A juíza Mara Silda Nunes de Almeida, da 8ª Vara da Fazenda Pública do Distrito Federal, suspendeu os efeitos da decisão do Tribunal de Contas do Distrito Federal (TCDF) que autorizou o pagamento retroativo de gratificação aos conselheiros do órgão por “excesso de acervo e de função”. A medida tem impacto estimado em R$ 5,8 milhões para os cofres públicos.
O pagamento foi aprovado na última sessão administrativa do TCDF de 2024, em 11 de dezembro, faltando dois dias para o início do recesso no órgão, em votação que durou menos de um minuto.
A decisão da magistrada é provisória e tem validade até o julgamento definitivo da ação popular que questiona essa gratificação.
O valor de uma primeira parcela já foi pago aos conselheiros, mas novos repasses estão proibidos. No final do processo, dependendo do resultado do julgamento, pode ser determinada a devolução desse dinheiro.
Em sua decisão, a juíza afirmou que “não é possível permitir a realização dos pagamentos antes que haja julgamento de mérito sobre a validade ou não desses montantes”.
O pagamento está sendo questionado em uma ação popular movida pelos advogados Fábio Henrique de Carvalho Oliva e Elda Mariza Valim Fim. Eles defendem que o valor extra não poderia ter sido pago porque não há previsão legal específica para isso.
Em nota, o Tribunal informou que não foi oficialmente notificado sobre a decisão e que tem “compromisso com a legalidade e a transparência de seus atos”. O presidente do Tribunal, Márcio Michel, negou que exista irregularidade na medida e que os pagamentos onerem indevidamente os cofres públicos.
Em reservado, o argumento usado na Corte é de que a gratificação não é creditada como salário e por isso não está submetida ao limite previsto na lei.
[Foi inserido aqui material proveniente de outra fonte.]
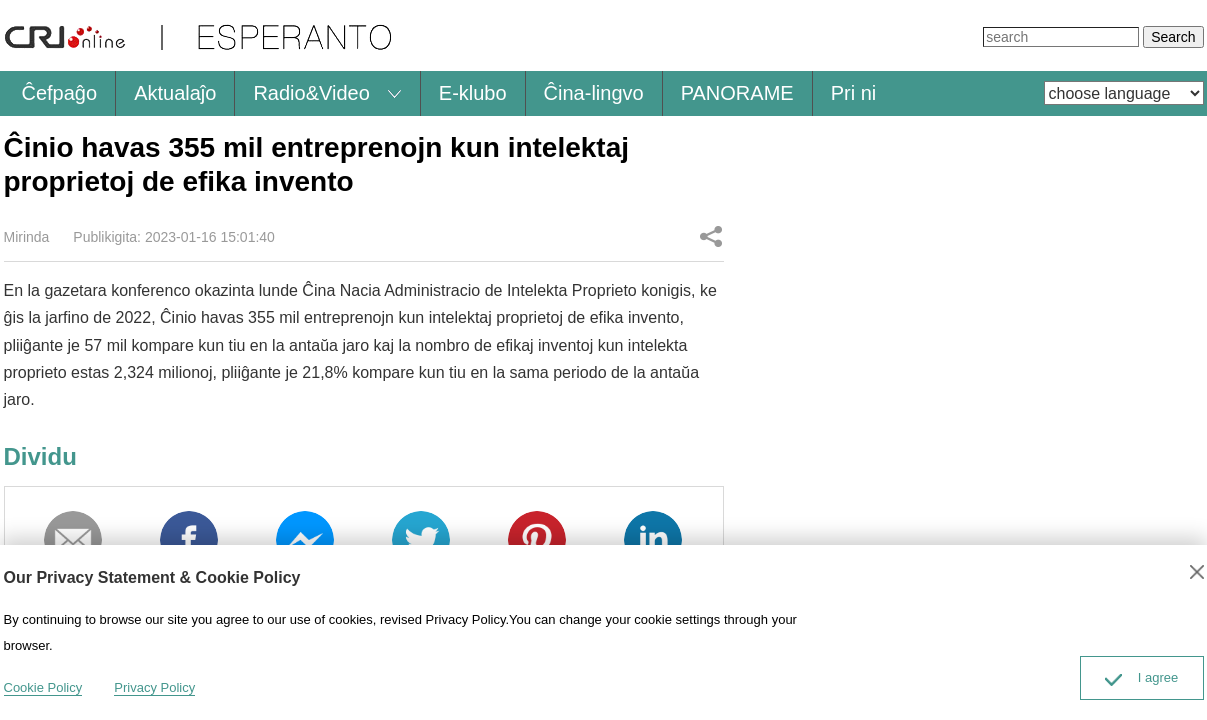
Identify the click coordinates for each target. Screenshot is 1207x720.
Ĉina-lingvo (594, 93)
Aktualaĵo (175, 93)
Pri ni (854, 93)
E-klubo (473, 93)
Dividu (711, 236)
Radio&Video (311, 93)
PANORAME (737, 93)
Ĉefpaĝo (60, 93)
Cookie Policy (43, 687)
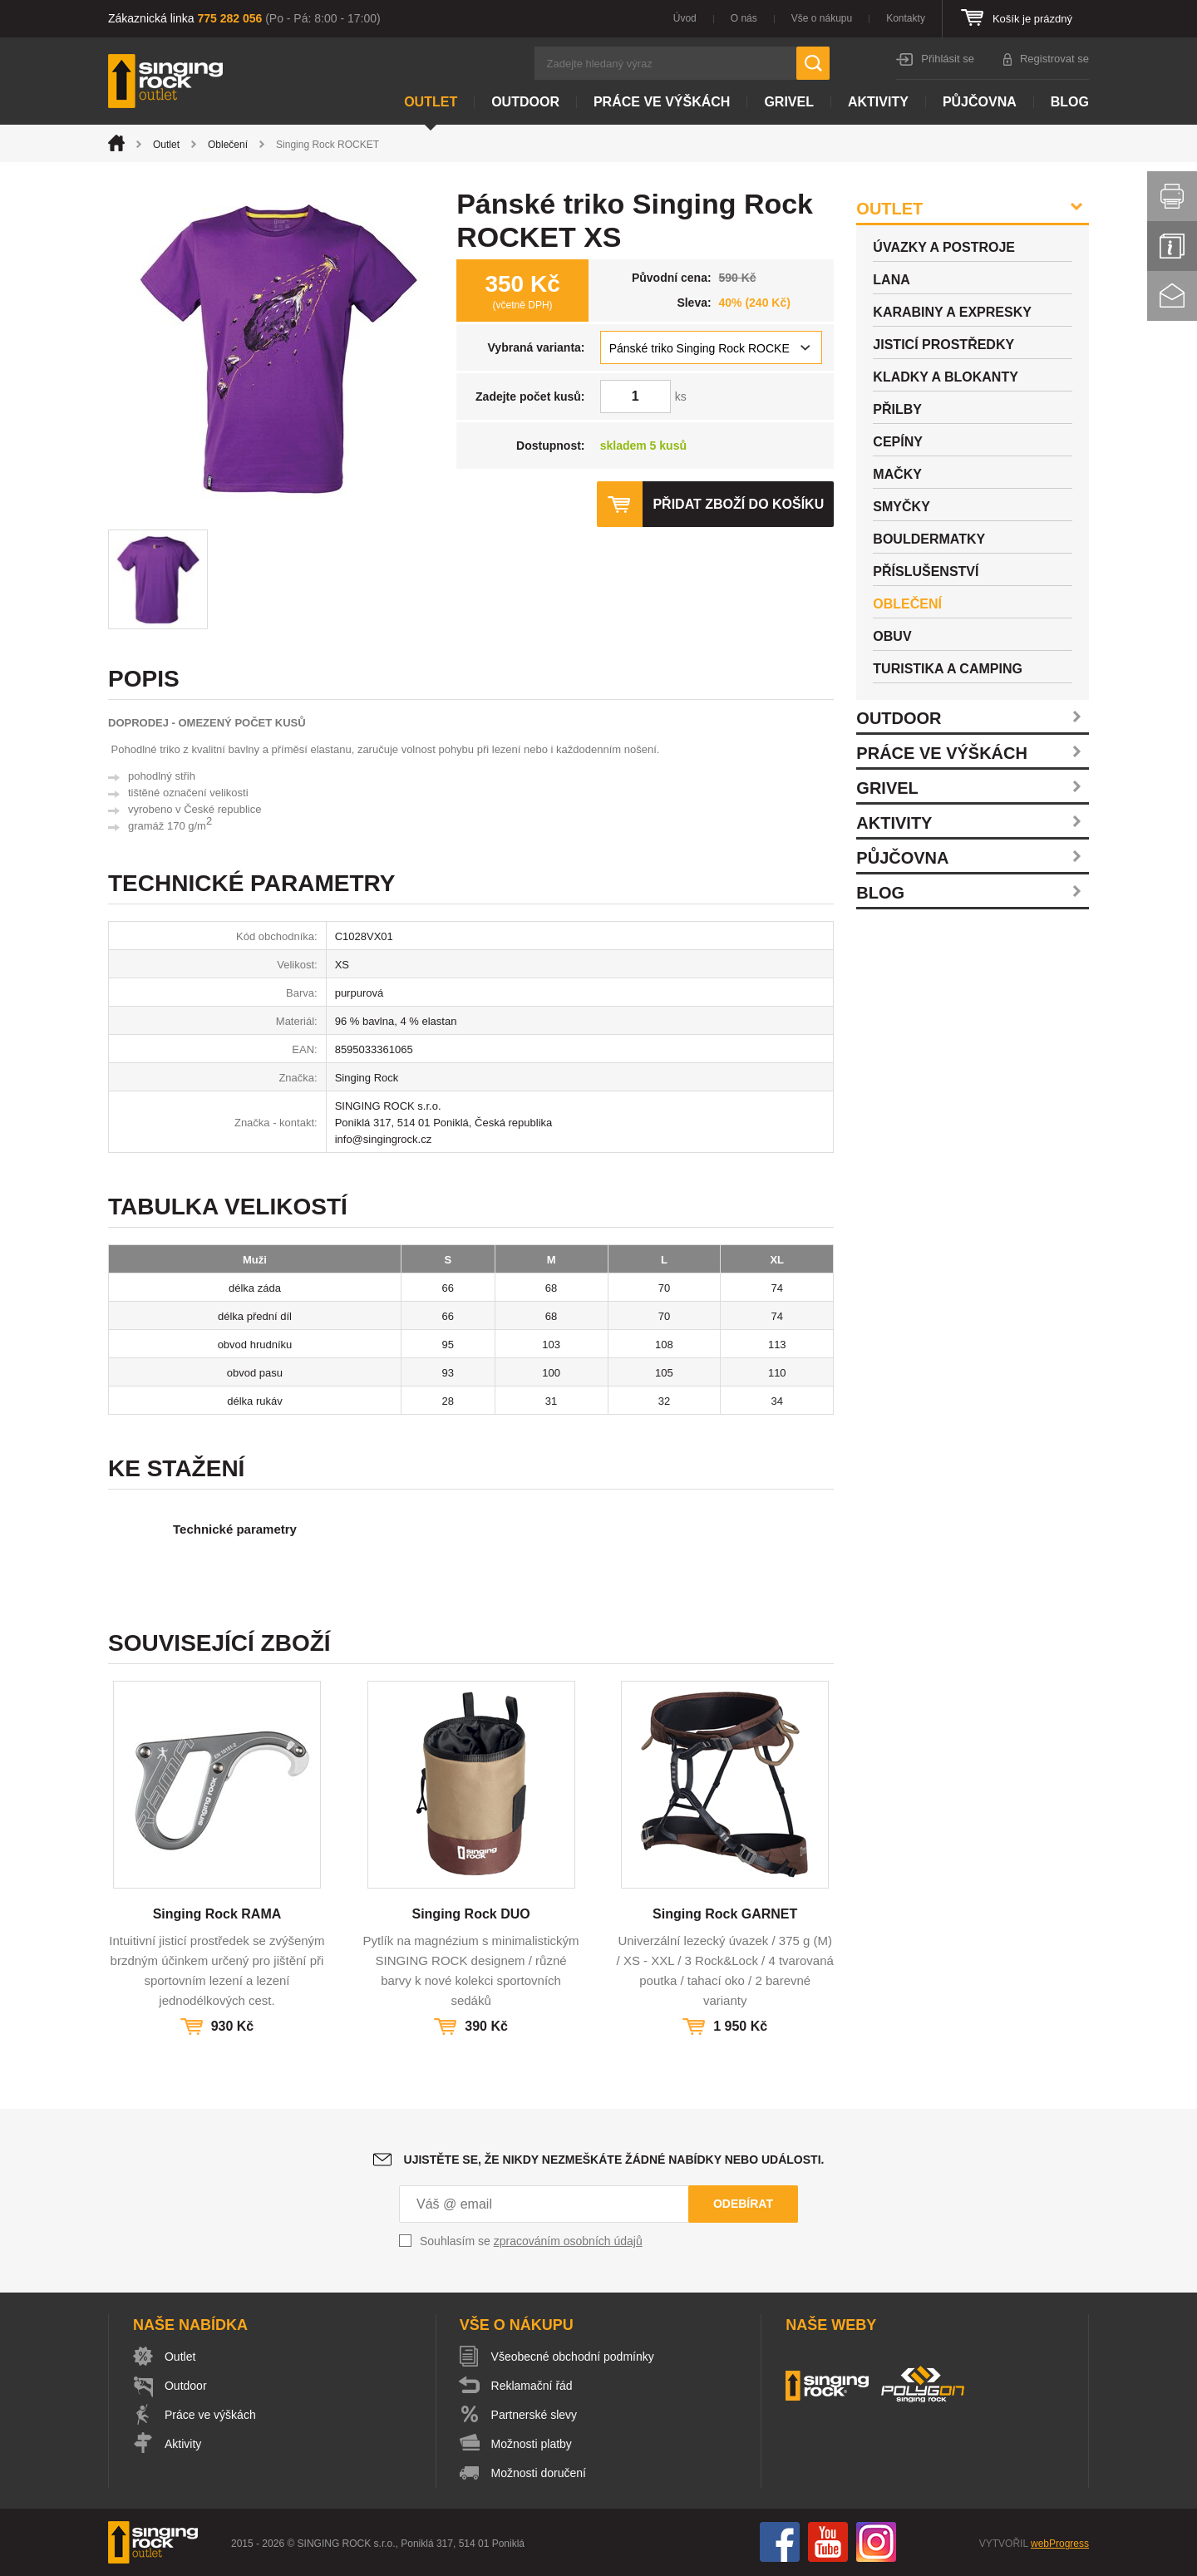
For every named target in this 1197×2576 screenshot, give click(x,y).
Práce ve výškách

Os conselheiros do TCDF e procuradores do Ministério Público de Contas (MPC) têm salário de até R$44 mil, valor estipulado como teto constitucional.
Sem precedentes
A “gratificação por acumulação de acervo processual, procedimental ou administrativo” consiste num benefício específico para conselheiros que ocupam cargos administrativos, como presidente, vice-presidente, corregedor e ouvidor.
Quando o benefício foi criado, a previsão era que fossem concedidos até 10 dias de folga por mês aos conselheiros. Até que, em 2023, o TCDF aprovou uma resolução autorizando a conversão dos dias de descanso em dinheiro, até o limite mensal de um terço dos salários.
O Tribunal de Contas do Distrito Federal é composto por sete conselheiros. Como o pagamento foi retroativo, calculado desde 2018, cada conselheiro ganhou de uma vez valores que chegaram, em alguns casos, a R$1,2 milhão. A regra não existe em outros órgãos de controle, como magistrados e membros do Ministério Público
Conforme o ato do TCDF ao qual o HJur teve acesso, o conselheiro Inácio Magalhães foi o que recebeu o pagamento mais alto, de R$1,2 milhão. O procurador-geral do MPC Demóstenes Albuquerque recebeu R$1 milhão. A terceira melhor aquinhoada foi a conselheira Anilcéia Machado, que recebeu R$ 893.531,55.
Os demais integrantes do Tribunal contemplados são o procurador Marcos Felipe Pinheiro Lima (R$ 874.258,35), Paulo Tadeu (R$ 657.208,08); Márcio Michel (R$ 498.478,81); Manoel Andrade (R$ 360.842,25); Renato Rainha (R$ 259.652,90) e André Clemente (R$ 71.847,37).
Em outubro de 2023, uma resolução aprovada pelo Conselho Nacional de Justiça abriu espaço para que fossem implantadas nos tribunais regras vigentes para promotores e procuradores de Justiça, mas não este tipo de gratificação.
No caso do TCDF, o Ministério Público do Distrito Federal e Territórios (MPDFT) informou ser contra os pagamentos aos conselheiros. No parecer elaborado sobre o caso, o órgão informou que a medida “causou graves prejuízos ao patrimônio público”. Acrescentou que “em nenhum outro tribunal, o bônus foi retroativo”.